### Source data
************

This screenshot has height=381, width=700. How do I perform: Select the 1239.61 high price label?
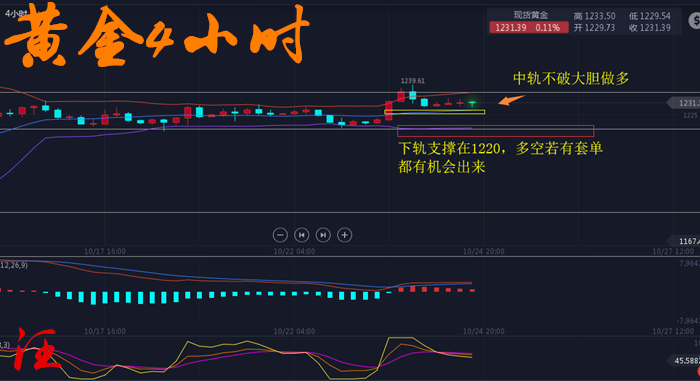coord(412,81)
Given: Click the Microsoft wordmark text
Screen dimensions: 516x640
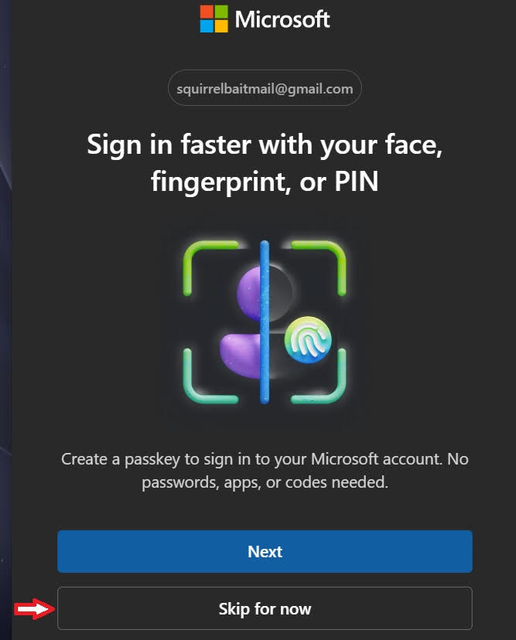Looking at the screenshot, I should point(282,19).
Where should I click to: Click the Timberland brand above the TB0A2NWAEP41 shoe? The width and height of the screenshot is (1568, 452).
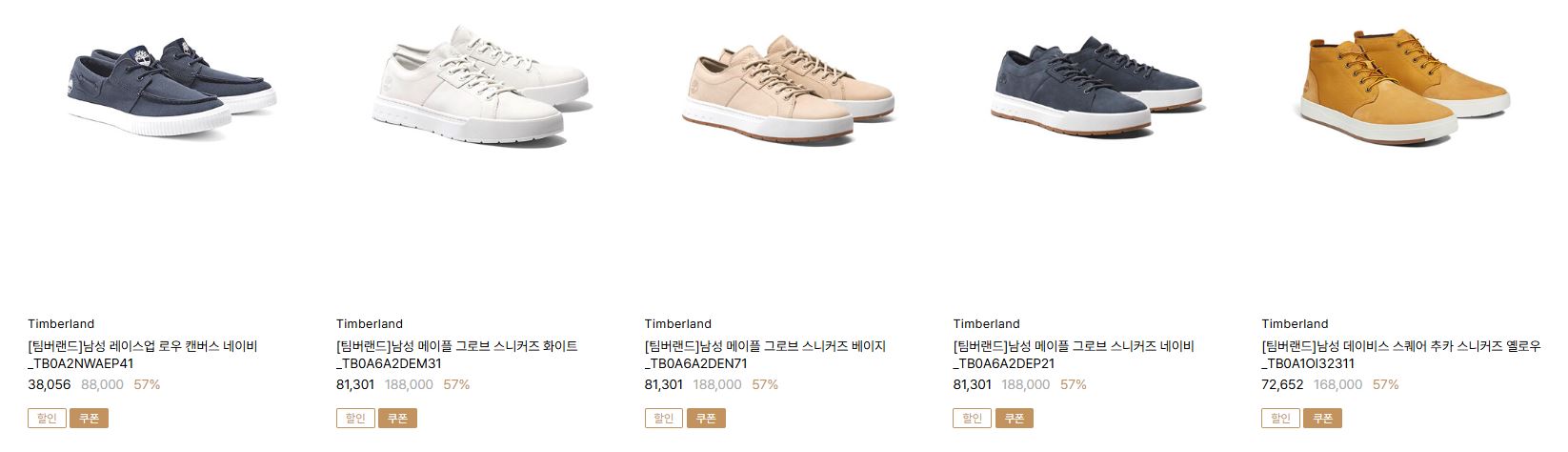click(x=61, y=324)
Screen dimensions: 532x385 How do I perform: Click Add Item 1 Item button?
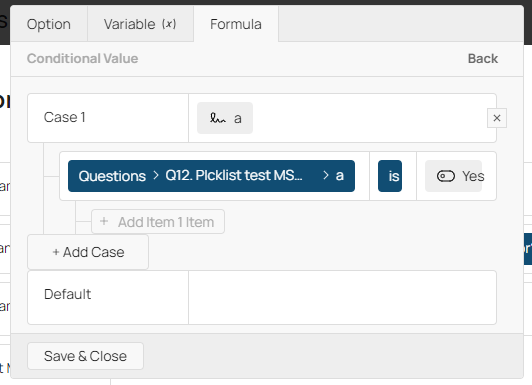pyautogui.click(x=158, y=222)
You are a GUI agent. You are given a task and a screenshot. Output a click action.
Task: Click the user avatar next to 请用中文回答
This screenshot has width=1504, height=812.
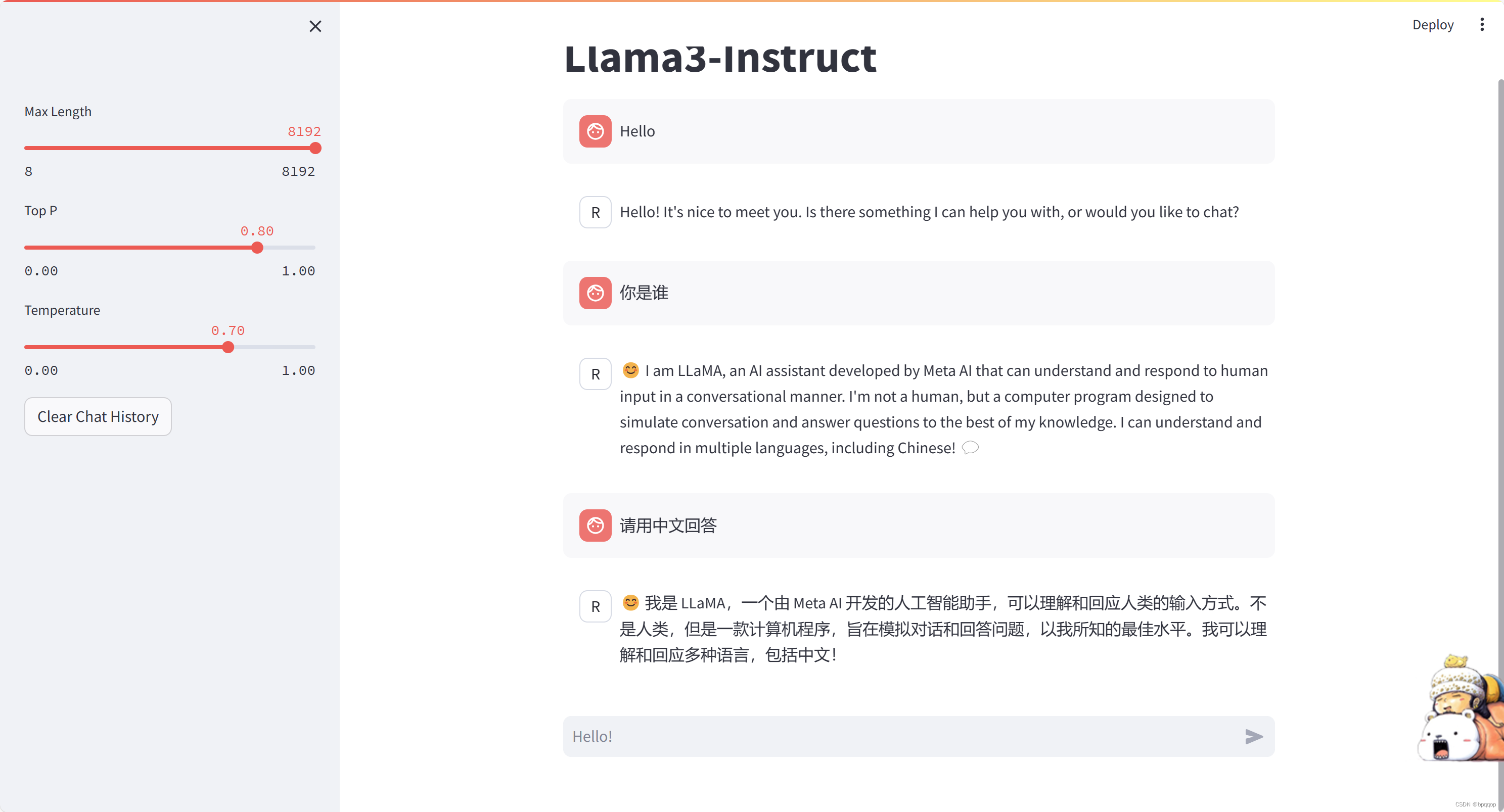tap(595, 525)

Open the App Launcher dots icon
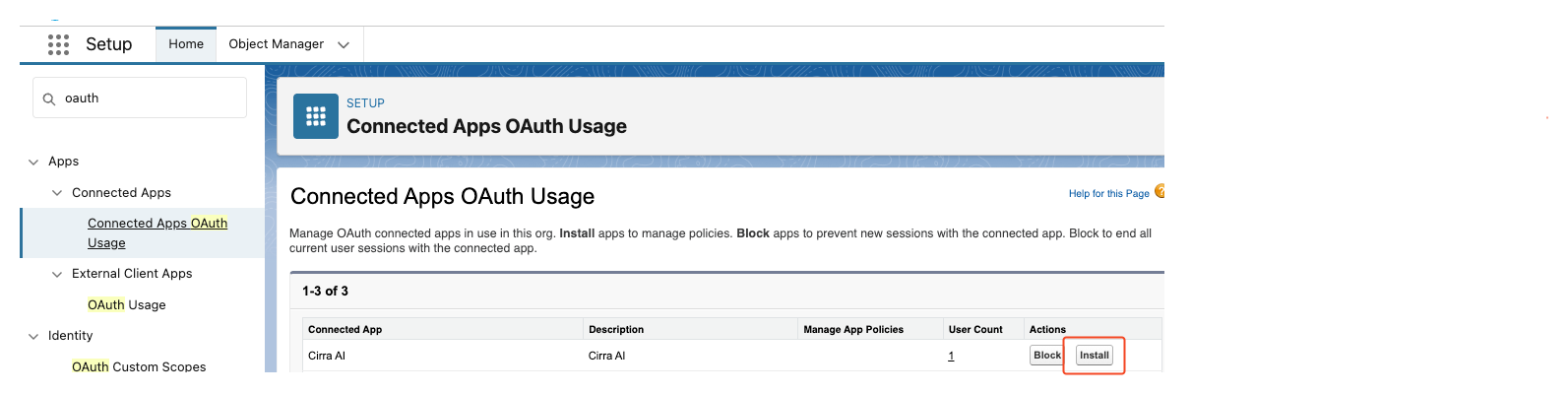pos(58,44)
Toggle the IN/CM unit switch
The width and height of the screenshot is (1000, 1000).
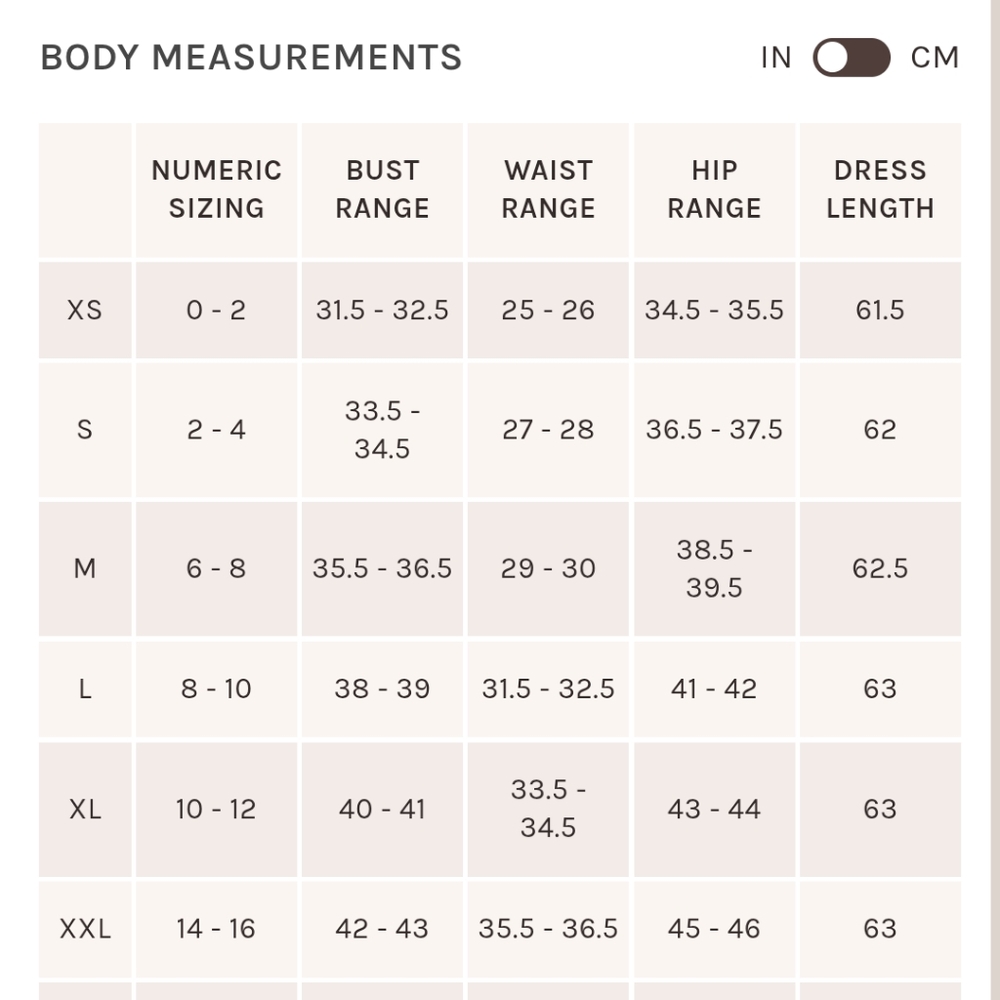[x=851, y=57]
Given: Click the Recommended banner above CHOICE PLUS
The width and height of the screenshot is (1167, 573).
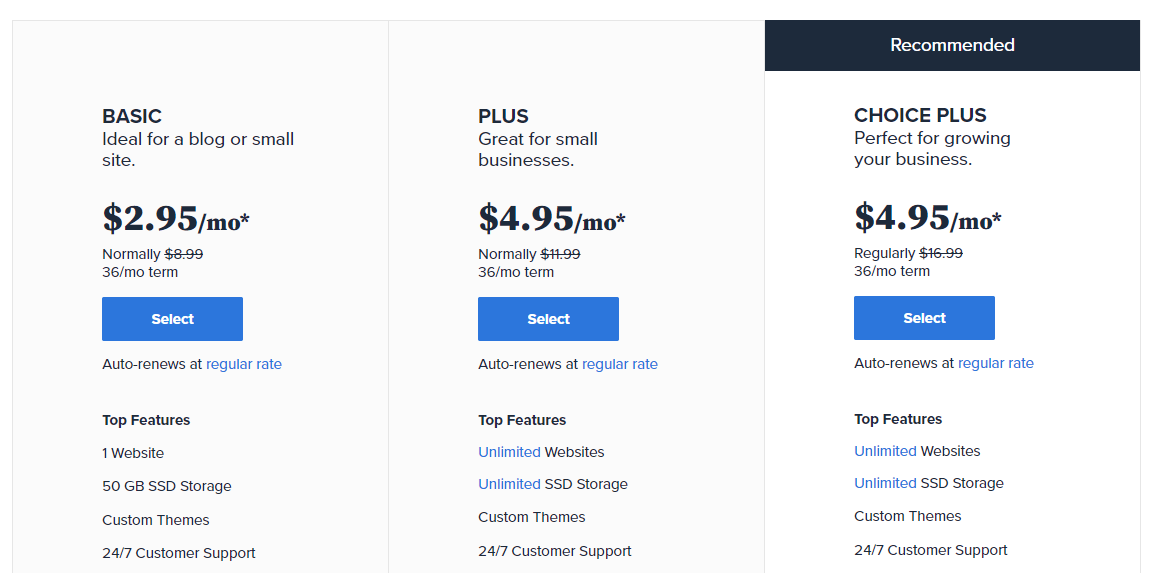Looking at the screenshot, I should tap(952, 45).
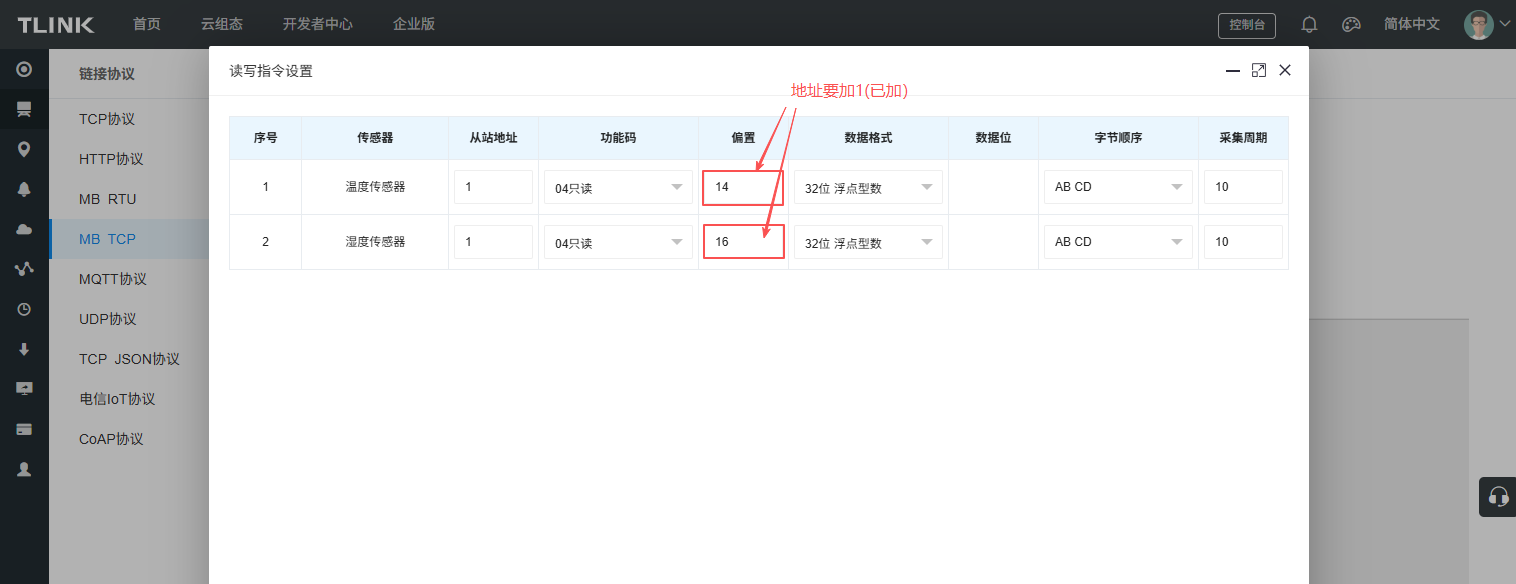This screenshot has height=584, width=1516.
Task: Click the collection period field in row 2
Action: [x=1242, y=242]
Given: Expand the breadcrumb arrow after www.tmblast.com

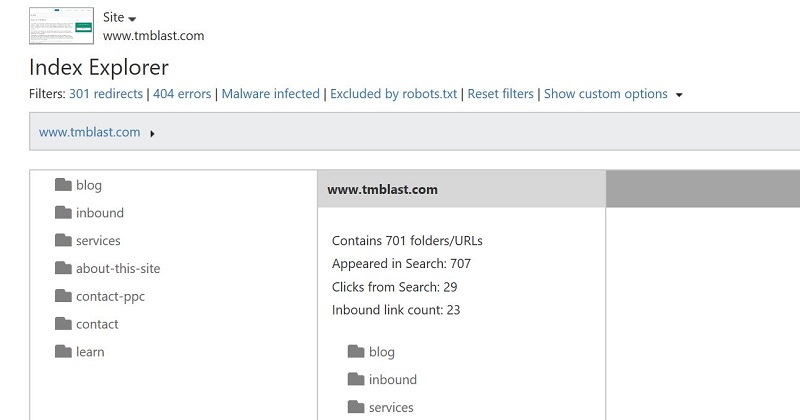Looking at the screenshot, I should click(152, 134).
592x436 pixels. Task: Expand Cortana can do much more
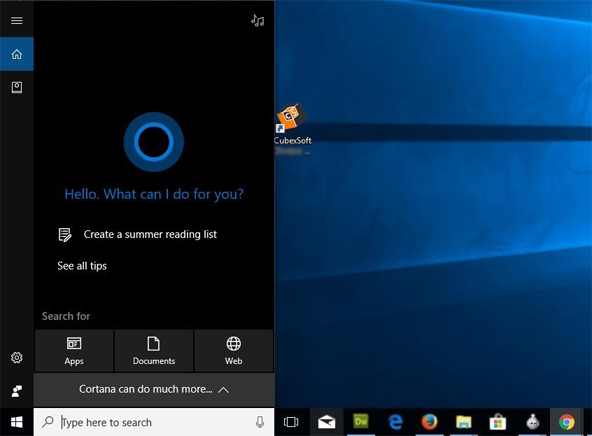click(154, 390)
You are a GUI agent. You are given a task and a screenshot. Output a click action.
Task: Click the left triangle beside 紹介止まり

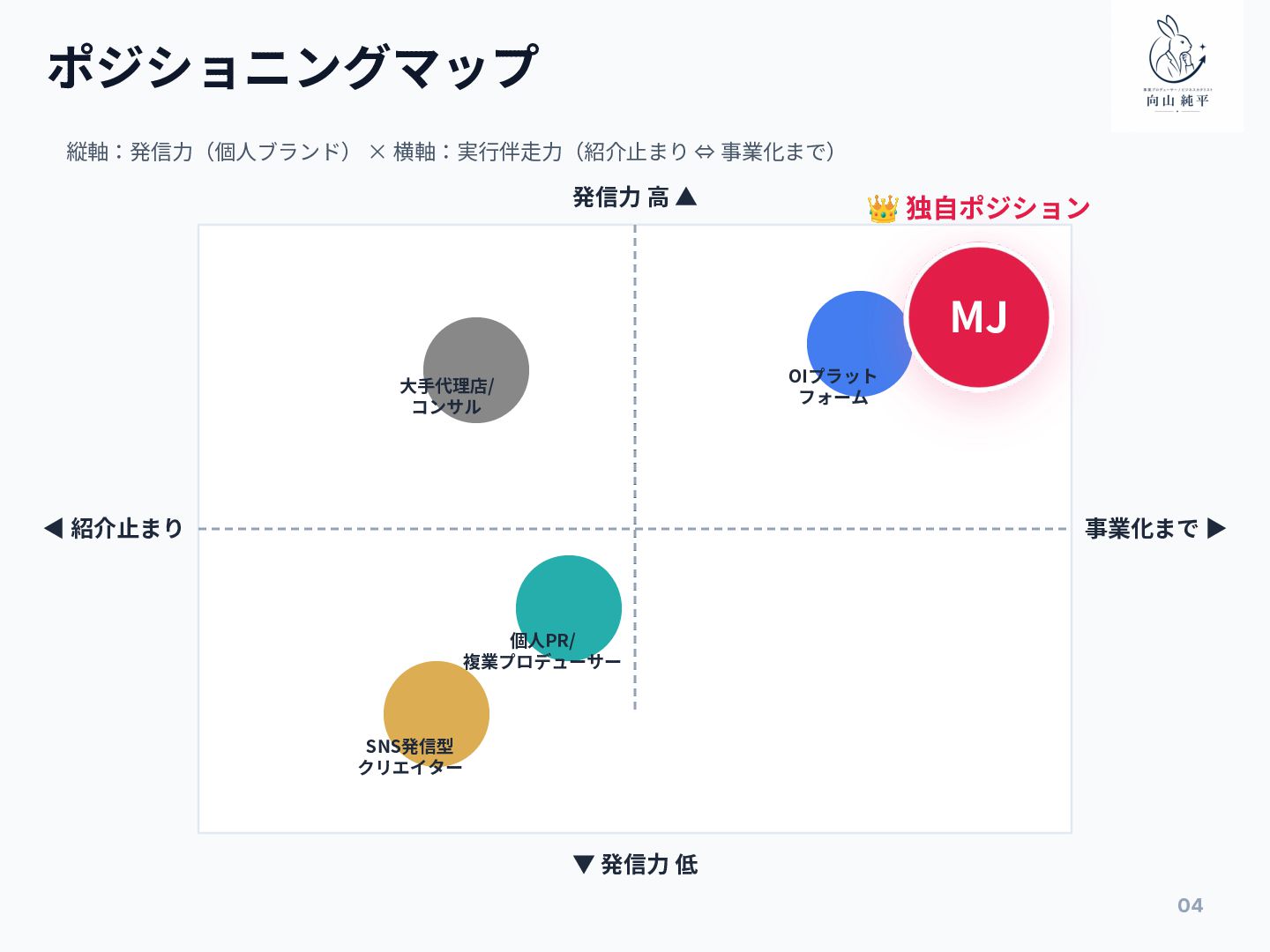(54, 529)
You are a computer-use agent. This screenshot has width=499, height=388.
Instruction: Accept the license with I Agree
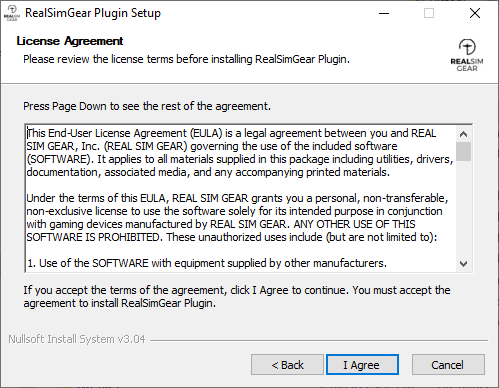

************

Restate all of the material word for word, leaving every picture out.

This screenshot has height=381, width=700. How do I perform: Select the 1239.61 high price label?
coord(412,81)
Given: Click the Microsoft wordmark text
Screen dimensions: 516x640
Looking at the screenshot, I should point(282,19).
Where should I click to: Click the Timberland brand above the TB0A2NWAEP41 shoe? The width and height of the screenshot is (1568, 452).
click(x=61, y=324)
Screen dimensions: 532x385 How do I perform: Click Add Item 1 Item button?
pyautogui.click(x=158, y=222)
You are a GUI agent. You are given a task and a screenshot. Output a click action.
Task: Click the user avatar next to 请用中文回答
This screenshot has width=1504, height=812.
tap(595, 525)

Open the App Launcher dots icon
pos(58,44)
Toggle the IN/CM unit switch
The width and height of the screenshot is (1000, 1000).
[x=851, y=57]
Given: Click the Recommended banner above CHOICE PLUS
The width and height of the screenshot is (1167, 573).
Looking at the screenshot, I should tap(952, 45).
This screenshot has height=584, width=1516.
Task: Click the collection period field in row 2
Action: [x=1242, y=242]
Given: Expand the breadcrumb arrow after www.tmblast.com

Looking at the screenshot, I should click(152, 134).
592x436 pixels. Task: Expand Cortana can do much more
click(154, 390)
You are a GUI agent. You are given a task and a screenshot. Output a click action.
Task: Click the left triangle beside 紹介止まり

(54, 529)
You are a computer-use agent. This screenshot has width=499, height=388.
Instruction: Accept the license with I Agree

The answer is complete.